The reviewer who is protecting their identity cannot respond to a pull request as a pure evaluation of code quality. They have stakes. If their original architecture allowed for this kind of mistake, the review is also implicitly an evaluation of them.
The author who conflates their code with their intelligence cannot receive feedback cleanly. A comment on the implementation feels like a comment on their competence.
These dynamics are so common that most teams have normalized them. Code reviews become political acts. Authors respond defensively. Reviewers soften feedback until it loses useful signal. Or the opposite — reviewers establish dominance through criticism without explanation.
A few things I have found that help:
Separate the code from the author in your language. "This function will return null for empty inputs" is better than "you did not handle empty inputs." The first is about the code. The second is about the person.
Require reasoning, not just verdict. "This should use a Set instead" is incomplete feedback. "This should use a Set instead because the current implementation has O(n) lookup and this will run on datasets with millions of records" teaches something. It also creates a surface for dialogue — maybe the dataset is not large, and the simpler approach is fine.
Make it normal to push back on reviews with evidence. An author who disagrees with feedback should be able to respond with a measurement, a test case, or a reference — and that response should be treated as contribution, not insubordination.
The best code review culture I have been part of was one where changing your mind mid-review — as reviewer or author — was not just accepted but expected. The review process was understood to be collaborative reasoning, not a verdict.
A Practical Standard for Yourself
I want to end with something concrete rather than abstract.
The standard I try to hold myself to is this: before I state a strong technical opinion, I ask myself whether I can articulate what would change my mind. If I cannot, then I am not reasoning — I am asserting. And assertions dressed as arguments waste everyone's time, including my own.
In practice this sounds like:
- "My current recommendation is X. I would revisit this if we see Y in the load test."
- "I think this is the right approach for our current scale. If we are at 10x traffic by Q4, the tradeoffs change."
- "I do not have strong evidence for this — it is based on intuition from a previous system. We should validate it before committing."
None of these sentences communicate uncertainty. They communicate calibrated confidence. There is a difference.
Great engineers are not defined by how often they are right. They are defined by how quickly they can recognize when they are wrong, adapt to new information, and make better decisions because of it.

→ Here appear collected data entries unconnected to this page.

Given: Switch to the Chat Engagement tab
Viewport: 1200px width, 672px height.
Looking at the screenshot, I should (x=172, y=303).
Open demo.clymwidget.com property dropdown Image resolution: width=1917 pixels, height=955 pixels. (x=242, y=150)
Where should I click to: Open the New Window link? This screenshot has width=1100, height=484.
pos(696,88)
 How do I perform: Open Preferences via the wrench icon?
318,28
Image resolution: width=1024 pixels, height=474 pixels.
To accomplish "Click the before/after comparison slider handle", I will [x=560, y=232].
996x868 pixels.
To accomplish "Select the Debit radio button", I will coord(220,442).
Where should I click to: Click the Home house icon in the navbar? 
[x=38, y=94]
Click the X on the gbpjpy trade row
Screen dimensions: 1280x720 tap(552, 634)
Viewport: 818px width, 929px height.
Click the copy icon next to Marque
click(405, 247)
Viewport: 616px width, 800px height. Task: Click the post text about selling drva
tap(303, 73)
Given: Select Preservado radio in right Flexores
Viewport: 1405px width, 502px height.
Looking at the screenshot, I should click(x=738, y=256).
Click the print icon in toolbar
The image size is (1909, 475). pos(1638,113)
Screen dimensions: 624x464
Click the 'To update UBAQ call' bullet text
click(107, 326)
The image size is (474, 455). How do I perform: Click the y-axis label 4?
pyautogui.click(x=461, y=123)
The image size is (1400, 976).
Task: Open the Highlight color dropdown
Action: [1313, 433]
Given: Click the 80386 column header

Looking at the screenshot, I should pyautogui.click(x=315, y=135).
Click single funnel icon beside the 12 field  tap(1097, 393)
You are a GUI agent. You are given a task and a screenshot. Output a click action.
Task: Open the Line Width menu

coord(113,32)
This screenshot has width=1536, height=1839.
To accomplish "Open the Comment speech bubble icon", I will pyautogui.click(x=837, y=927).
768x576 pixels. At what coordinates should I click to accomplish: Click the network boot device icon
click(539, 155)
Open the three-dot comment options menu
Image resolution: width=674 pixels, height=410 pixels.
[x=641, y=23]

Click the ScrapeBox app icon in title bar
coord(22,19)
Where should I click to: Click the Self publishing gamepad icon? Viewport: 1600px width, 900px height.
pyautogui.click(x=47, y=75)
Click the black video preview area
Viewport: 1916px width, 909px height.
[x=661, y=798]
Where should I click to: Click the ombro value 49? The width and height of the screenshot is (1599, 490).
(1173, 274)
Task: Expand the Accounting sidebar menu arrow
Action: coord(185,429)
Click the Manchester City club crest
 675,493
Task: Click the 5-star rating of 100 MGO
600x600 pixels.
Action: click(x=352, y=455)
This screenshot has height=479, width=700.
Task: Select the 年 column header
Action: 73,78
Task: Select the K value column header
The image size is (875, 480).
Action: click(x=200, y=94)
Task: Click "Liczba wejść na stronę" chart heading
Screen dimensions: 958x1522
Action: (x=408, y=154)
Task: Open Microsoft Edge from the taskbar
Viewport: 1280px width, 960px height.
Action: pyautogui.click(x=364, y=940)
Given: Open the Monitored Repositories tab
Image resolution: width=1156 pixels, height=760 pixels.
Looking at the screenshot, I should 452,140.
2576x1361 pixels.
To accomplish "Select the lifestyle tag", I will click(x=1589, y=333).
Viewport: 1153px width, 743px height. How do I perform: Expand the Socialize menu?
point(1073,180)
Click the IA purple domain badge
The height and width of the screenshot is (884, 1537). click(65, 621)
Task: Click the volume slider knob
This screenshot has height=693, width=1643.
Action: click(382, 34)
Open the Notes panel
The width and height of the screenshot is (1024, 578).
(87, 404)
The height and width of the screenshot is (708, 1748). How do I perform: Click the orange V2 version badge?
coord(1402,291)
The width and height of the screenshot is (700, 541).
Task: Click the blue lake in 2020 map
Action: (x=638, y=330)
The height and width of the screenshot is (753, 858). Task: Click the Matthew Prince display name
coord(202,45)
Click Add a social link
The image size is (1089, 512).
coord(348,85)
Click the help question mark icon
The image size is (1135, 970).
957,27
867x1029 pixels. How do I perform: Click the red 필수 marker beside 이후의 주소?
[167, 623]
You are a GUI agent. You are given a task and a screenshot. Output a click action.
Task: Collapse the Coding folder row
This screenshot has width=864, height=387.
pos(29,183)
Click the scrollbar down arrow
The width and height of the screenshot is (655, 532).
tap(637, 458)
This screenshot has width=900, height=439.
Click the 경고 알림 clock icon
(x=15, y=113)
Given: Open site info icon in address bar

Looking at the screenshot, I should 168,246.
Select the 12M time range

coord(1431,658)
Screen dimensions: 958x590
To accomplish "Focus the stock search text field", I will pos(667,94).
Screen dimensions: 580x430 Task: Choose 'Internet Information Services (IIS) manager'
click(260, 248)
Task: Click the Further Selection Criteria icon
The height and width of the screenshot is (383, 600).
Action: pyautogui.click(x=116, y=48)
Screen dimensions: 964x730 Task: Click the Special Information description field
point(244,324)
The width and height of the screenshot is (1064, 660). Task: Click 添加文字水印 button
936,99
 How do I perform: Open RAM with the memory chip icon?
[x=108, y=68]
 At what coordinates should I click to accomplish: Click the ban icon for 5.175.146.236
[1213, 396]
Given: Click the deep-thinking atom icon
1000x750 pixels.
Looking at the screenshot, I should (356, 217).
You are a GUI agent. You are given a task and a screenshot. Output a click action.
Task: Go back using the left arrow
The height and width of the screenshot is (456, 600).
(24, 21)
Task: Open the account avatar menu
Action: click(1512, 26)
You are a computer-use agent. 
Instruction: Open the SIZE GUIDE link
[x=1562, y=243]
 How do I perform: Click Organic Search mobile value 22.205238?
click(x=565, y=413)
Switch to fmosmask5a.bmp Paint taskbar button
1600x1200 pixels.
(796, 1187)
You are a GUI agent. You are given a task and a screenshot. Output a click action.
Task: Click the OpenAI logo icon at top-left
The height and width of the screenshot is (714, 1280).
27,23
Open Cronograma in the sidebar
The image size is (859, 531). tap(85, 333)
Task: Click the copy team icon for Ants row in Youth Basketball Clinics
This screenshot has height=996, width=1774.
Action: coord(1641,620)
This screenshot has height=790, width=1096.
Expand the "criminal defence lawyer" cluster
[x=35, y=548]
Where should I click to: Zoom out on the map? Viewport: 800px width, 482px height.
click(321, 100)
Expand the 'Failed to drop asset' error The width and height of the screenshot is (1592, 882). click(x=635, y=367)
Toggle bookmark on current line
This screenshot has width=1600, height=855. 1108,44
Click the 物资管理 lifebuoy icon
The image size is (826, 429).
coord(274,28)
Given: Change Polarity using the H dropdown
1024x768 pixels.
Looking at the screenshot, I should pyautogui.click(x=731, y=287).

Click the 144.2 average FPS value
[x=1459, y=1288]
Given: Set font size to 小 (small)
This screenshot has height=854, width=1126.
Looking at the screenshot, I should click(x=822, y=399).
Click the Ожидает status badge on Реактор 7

Engineering is not a competition to prove intelligence. It is a discipline focused on solving problems effectively, with the team you have, within the constraints you are given, using the best information available at the time.
That last phrase is important: at the time. The information available tomorrow will be different. The engineer who knows this builds systems — and teams — that can adapt.
Key Takeaways
- The ego trap conflates track record with current judgment — being someone who is usually right does not make you right in this specific case.
- Opinions and evidence are different things. Set decision criteria before gathering data, and actively look for what would disprove your position.
- Technology tribalism enters real decisions when engineers evaluate solutions based on identity rather than fit. Preference is fine; prescription is a constraint.
- Being technically correct and being effective are different. The most experienced engineers optimize for the smallest change that solves the problem, not the most thorough solution.
- Real intellectual flexibility means updating beliefs in response to evidence, not social pressure. You can point to exactly what changed your mind.
- In code reviews: separate the code from the author, require reasoning not just verdict, and make pushing back with evidence a normal part of the process.
- A practical test: can you articulate what would change your mind? If not, you are not reasoning — you are asserting.